In fact, we haven’t seen Al at many OA events since he became a member of the Order. But as I watched him mentor younger members of his troop, I thought about what the Order of the Arrow Handbook says on page 35 (2015 ed. Boy Scouts of America):

“An Arrowman’s primary responsibility is to the troop or team. It was your fellow Scouts who elected you to membership in the Order and it is to them that you should devote most of your service.”

As I reflected on the many times I have seen Al serving his troop at camping events, I realized that he is doing precisely what young OA members are supposed to do. His service embodies the call by the Order’s founder, Dr. E. Urner Goodman, “Let it be remembered that the Order of the Arrow was created to help the unit—to help it present its membership a better idea of the inner qualities of the good Scout camper.”

Goodman noted that qualities “like cheerfulness and service are hard for a boy or a man to understand in the abstract. They come easier when seen in human life” (OA Handbook, 35).

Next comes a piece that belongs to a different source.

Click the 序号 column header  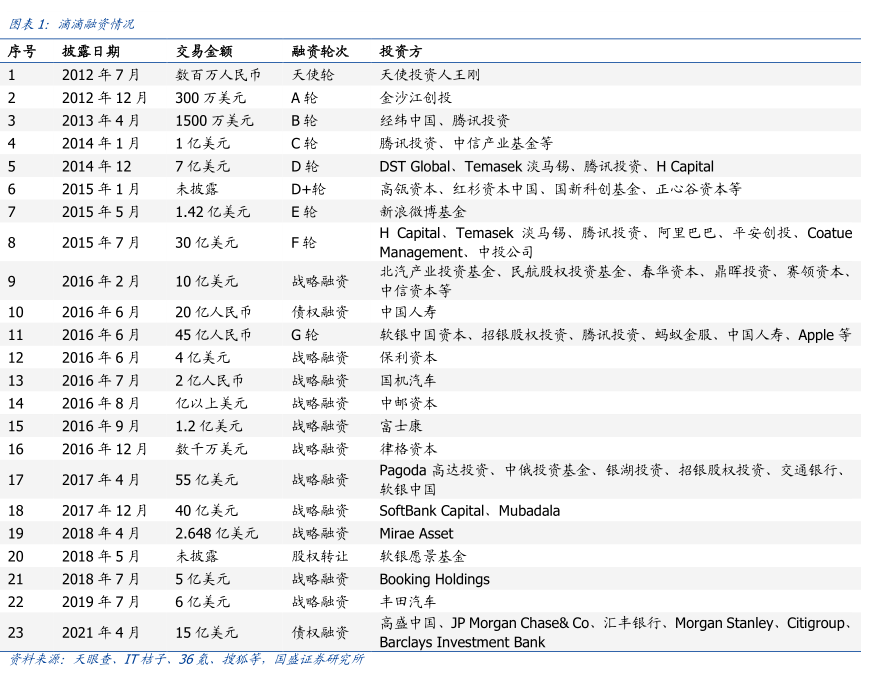(x=22, y=51)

We all admire from afar individuals who manifest virtuous characteristics. But we are more readily motivated to build character through regular close association with peers who model these ideals. The OA exists precisely for this purpose: to foster the close involvement of troop members with young men who embody brotherhood, cheerfulness, and service.

With the Church’s recent refocusing on the Boy Scout program, I am already seeing some LDS units in my area move to a model where the deacon, teacher, and priest quorums each form a patrol. In these units younger and older Aaronic Priesthood Scouts work with each other more closely and more frequently than they used to. So boys who become teachers shortly after joining the OA have more opportunity to serve the troop than before.

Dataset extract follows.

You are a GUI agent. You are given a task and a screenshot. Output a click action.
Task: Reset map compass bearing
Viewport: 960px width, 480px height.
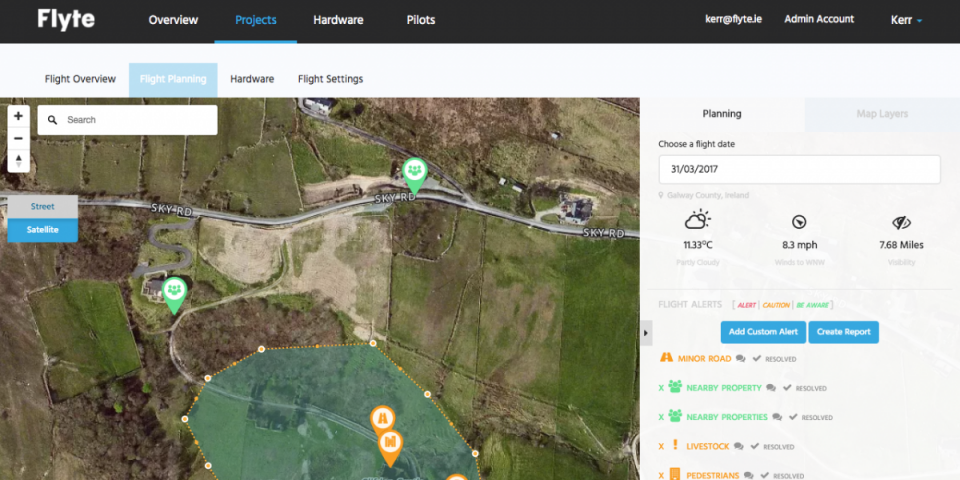(18, 160)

You can have older boys in your troop who are good examples of the Scout Oath and Law without those boys being members of the OA. But something happens to a boy when he is recognized by his fellow Scouts as an honor Scout camper through nomination to membership in the Order. Something changes when he demonstrates his gratitude for the nomination by completing the Ordeal. He becomes something he wasn’t before, allowing him to develop into an even greater resource for the troop.

Don’t rob your boys of this opportunity. Spring is the best time of year to hold an OA election in your troop so that boys can join the Order during one of the spring Ordeals. Contact your local Order of the Arrow chapter or Scout service center for details.

Of course, as a chapter adviser in the OA, I would like Al to come to more of the Order’s activities so that he can further develop the great traits his fellow Scouts have seen in him. Some studies show that the typical boy nowadays has far less disposable time than his parents did when they were his age. Families have to be selective about commitments. If Al must choose between being with his OA brothers or serving his troop, I want him with his troop where he can do the most good.

 

Questions to Ponder

  • Did you know that the OA was designed to serve the troop?
  • Can you recognize how young men can become greater assets to the troop through OA membership?
  • How will you employ this knowledge among the boys you serve?

 

-Scott Hinrichs has been actively Scouting since age eight. He has served in many youth and adult Scouting positions and has been a member of the Order of the Arrow for more than four decades. He and his wife are raising their family in North Ogden, Utah. The views and opinions expressed in this message are solely those of the author.